ACTION ITEM. Copy out only the lines running from the one that contains "Task: Click the Eşitleme Geçmişi history icon" through the end of the listing. Pictures stay out.

AVAILABLE RECORDS.
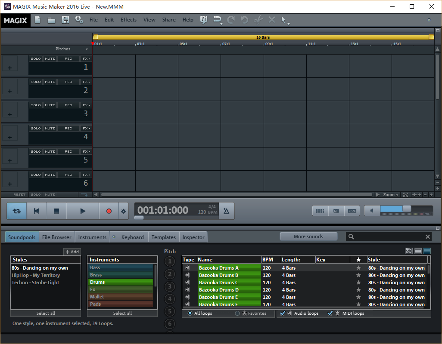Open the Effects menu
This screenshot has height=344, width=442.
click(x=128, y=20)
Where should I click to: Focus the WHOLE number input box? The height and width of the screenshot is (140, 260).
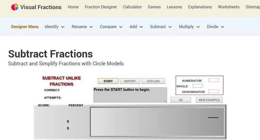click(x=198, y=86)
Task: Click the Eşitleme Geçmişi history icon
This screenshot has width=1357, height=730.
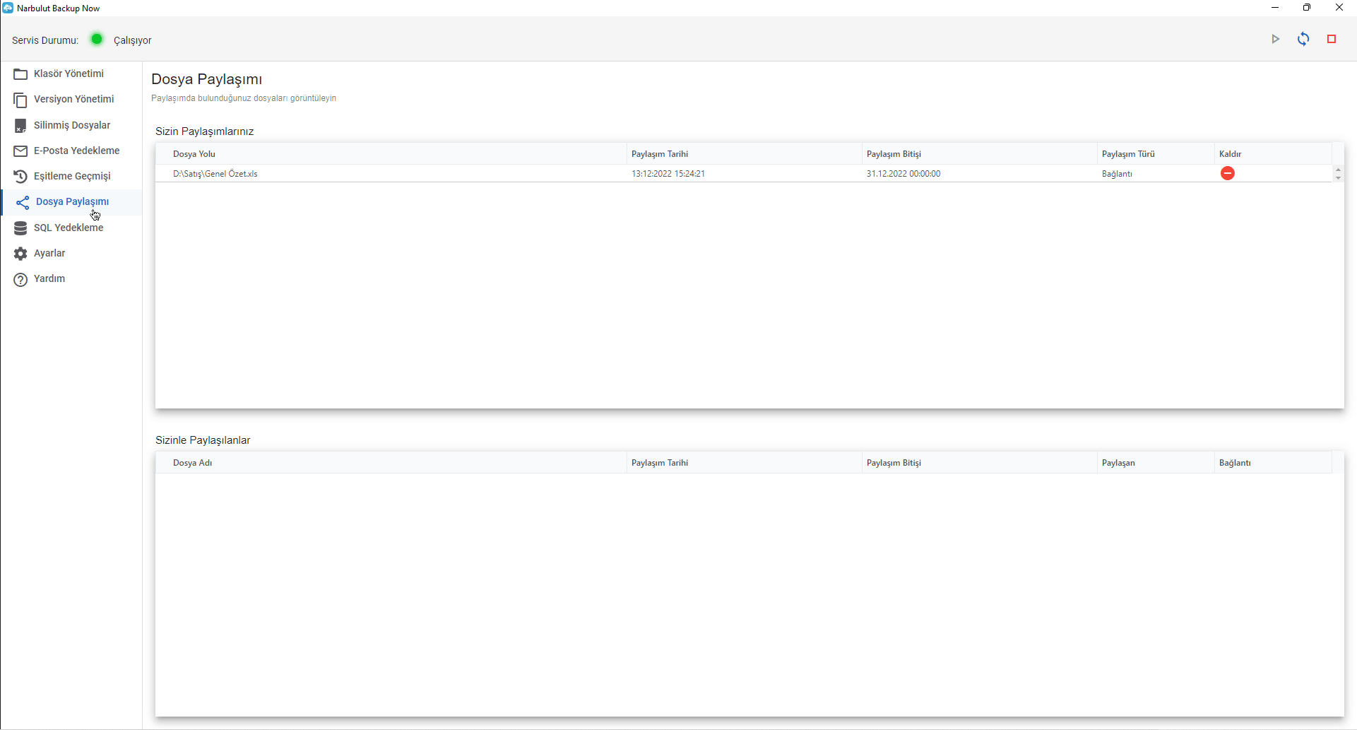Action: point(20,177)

YOUR SOLUTION.
Task: Click the Eşitleme Geçmişi history icon
This screenshot has width=1357, height=730.
Action: point(20,177)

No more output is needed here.